Change

Rache ist keine Management-Technik


Immer schert eine(r) aus. Zum Beispiel: Meilenstein-Abnahme beim Kunden. Die vier Mitglieder des Kernteams haben vereinbart: Wir treffen uns eine halbe Stunde vor der Präsentation beim Kunden, um das Vorgehen abzusprechen. Es kommen nur drei zu der Vorab-Besprechung. Einer mailt: „Sorry, ich hab die Quartalszahlen noch nicht fertig. Treffen uns beim Kunden!“

Die andern drei sind mega-sauer: Es sind noch fünf Tage bis zum Stichtag für die aktuellen Quartalszahlen – das hätte er auch noch an einem anderen Tag erledigen können! Prompt sagt einer der sauren drei: „Das lasse ich ihm nicht durchgehen! So kann er uns nicht hängenlassen und nachher bei der Präsentation mangels Absprache blöd dazwischenfunken. Ich red gleich mal mit dem Chef, dass er ihn zusammenstaucht.“ Wie hättest du reagiert?

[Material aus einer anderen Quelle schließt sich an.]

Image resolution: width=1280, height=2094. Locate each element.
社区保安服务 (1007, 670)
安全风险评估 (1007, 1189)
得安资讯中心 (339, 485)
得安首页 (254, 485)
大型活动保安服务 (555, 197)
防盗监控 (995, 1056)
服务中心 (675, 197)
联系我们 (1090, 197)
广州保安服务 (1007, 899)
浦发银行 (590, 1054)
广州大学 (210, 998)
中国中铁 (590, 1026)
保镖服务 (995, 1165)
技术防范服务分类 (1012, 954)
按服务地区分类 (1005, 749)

Ich finde es nicht in Ordnung, wenn man sich nicht an Vereinbarungen hält. Es ist nicht okay, wenn man das Team hängen lässt. Zumal aus fadenscheinigen Gründen. Ich finde es aber auch nicht okay, kurz vor einem entscheidenden Termin beim Kunden ein Fass aufzumachen, eine Grundsatzdiskussion vom Zaun zu brechen, zum Rachefeldzug zu blasen. Das hält nur auf, das bringt nichts. Es bringt vor allem das nicht, was in so einer Situation an oberster Stelle gefragt ist: Performance.

Der Kunde erwartet Leistung. Wie soll man die bringen, wenn man nur an die Rache am abtrünnigen Kollegen denken kann? Hinterher kann man sich den Abtrünnigen vornehmen. Vorher klärt man am besten überhaupt nichts. Man sorgt dafür, dass die Performance gerettet wird. Man denkt nicht an Rache, sondern an Leistung. Man denkt mit dem Kopf, nicht mit dem Bauch. Aber das ist typisch Mensch: Geraten wir in Stress, denkt unser Bauch.

Der Bauch denkt uns meist nur noch tiefer ins Problem. Er tendiert zur Problemdenke: Fight, Flight or Freeze. Kampf, Flucht oder Schreckstarre. Wer so denkt, denkt im Problem. Schlauer ist es, in Lösungen zu denken. In Optionen. In Chancen, in verbliebenen Freiheitsgraden, in konkreten Maßnahmen. In „Das Beste draus machen“ – und nicht auf Rache zu sinnen. Die Stressreaktion ist angeboren.

Die Lösungsreaktion ist angelernt. Wenn man sie gelernt hat. Kampfpiloten, Special Forces und andere Hochstress-Spezialisten trainieren das jeden Tag mit höchster Intensität: Bei Stress nicht tiefer ins Problem rutschen, sondern automatisch auf Lösungsdenke umschalten. If in a hole – stop digging! Dass ausgerechnet Managerinnen und Manager in ihren Hochstress-Jobs das nicht lernen, nicht trainieren, nicht täglich üben, will mir nicht in den Kopf. Sie geraten in Stress, sie verlieren die Nerven. Und wer die Nerven verliert, verliert.